ImpRIF: Stronger Implicit Reasoning Leads to Better Complex Instruction Following
For LLM developers, this work shows that improving implicit reasoning can significantly boost complex instruction following, offering a practical approach to a known bottleneck.
The paper addresses the challenge of complex instruction following in LLMs by enhancing implicit reasoning. The proposed ImpRIF method, which uses reasoning graphs and graph-driven chain-of-thought, achieves substantial improvements over base models on five benchmarks.
As applications of large language models (LLMs) become increasingly complex, the demand for robust complex instruction following capabilities is growing accordingly. We argue that a thorough understanding of the instruction itself, especially the latent reasoning structure embedded between the lines, is crucial for improving instruction following. Therefore we target complex instructions that involve implicit reasoning, intricate logical relations, and multi-constraint dependencies.
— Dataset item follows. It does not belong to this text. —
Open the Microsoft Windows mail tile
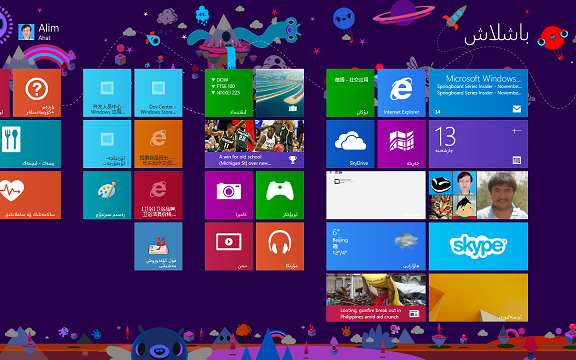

We propose ImpRIF, a method to enhance LLMs' understanding of implicit reasoning instructions, thereby improving its ability to follow complex instructions. We formalize such instructions as verifiable reasoning graphs, enabling programmatic verification and graph-driven chain-of-thought reasoning. Based on this formulation, we synthesize large-scale single- and multi-turn data, propose fine-tuning with graph reasoning, and apply reinforcement learning to explicitly train models to reason along the graph. On five complex instruction following benchmarks, our models substantially outperform their base models. These results demonstrate that enhancing implicit reasoning capabilities can significantly improve complex instruction following.